§ About this task: Starting with the line that contains "You are a computer-use agent. This" and stopping after the line that contains "Instruction: Click the blue", copy the entries below exactly. Include nothing else.

§ Extracted entries:

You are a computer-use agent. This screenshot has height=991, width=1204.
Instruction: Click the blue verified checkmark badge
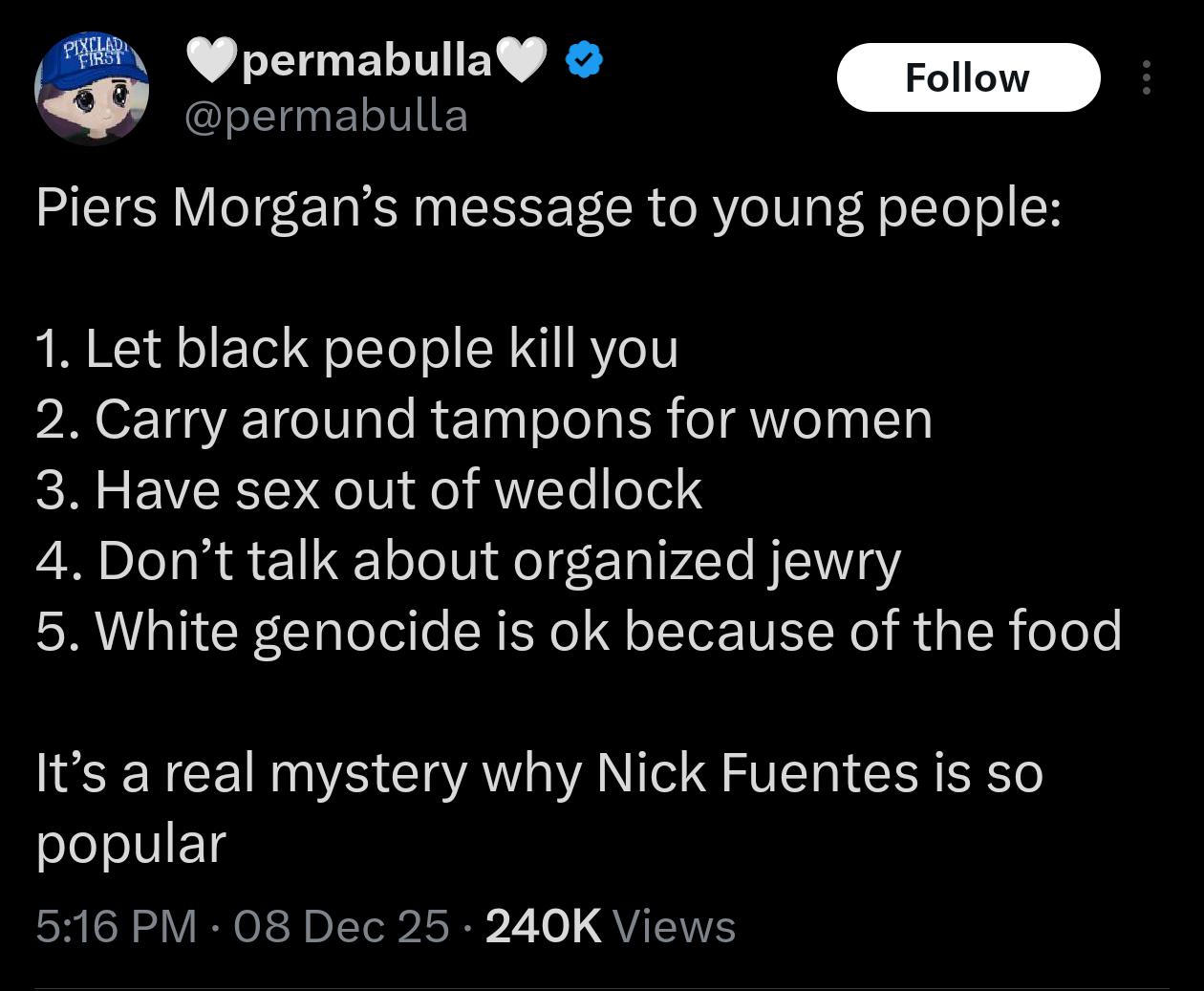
...
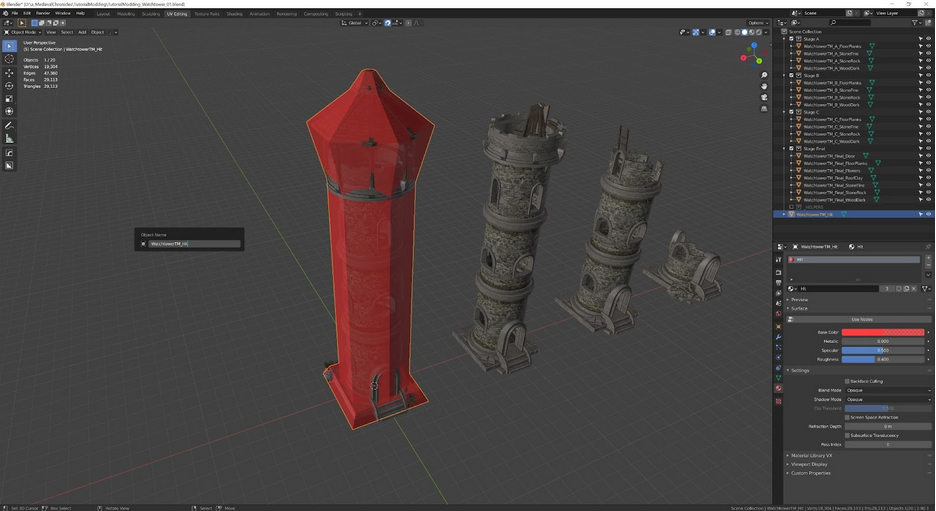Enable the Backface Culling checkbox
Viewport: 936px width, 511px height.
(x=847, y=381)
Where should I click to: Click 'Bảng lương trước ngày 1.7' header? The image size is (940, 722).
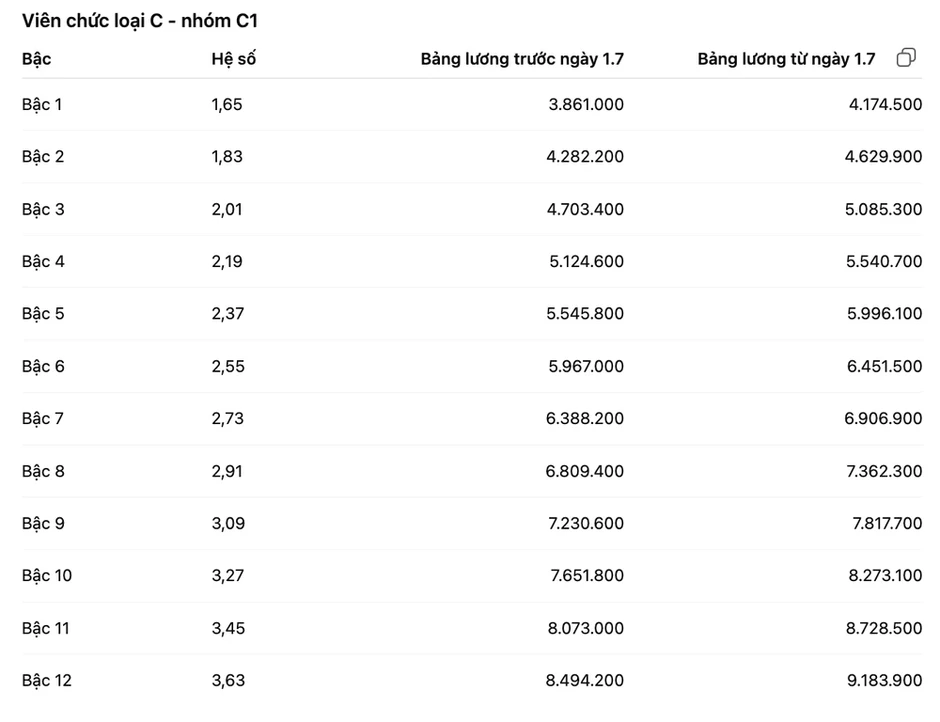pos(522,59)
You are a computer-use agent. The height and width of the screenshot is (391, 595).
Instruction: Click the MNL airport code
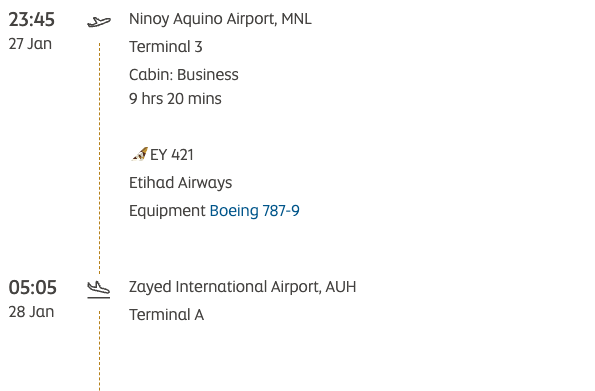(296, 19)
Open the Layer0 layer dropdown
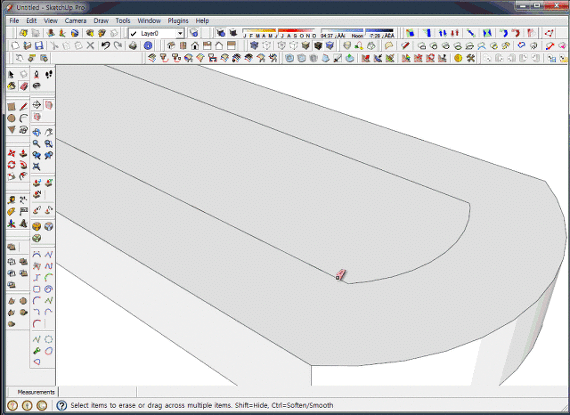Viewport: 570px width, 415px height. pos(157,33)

§ Response:
You are a computer-use agent. This screenshot has height=991, width=1204.
Instruction: Click the blue verified checkmark badge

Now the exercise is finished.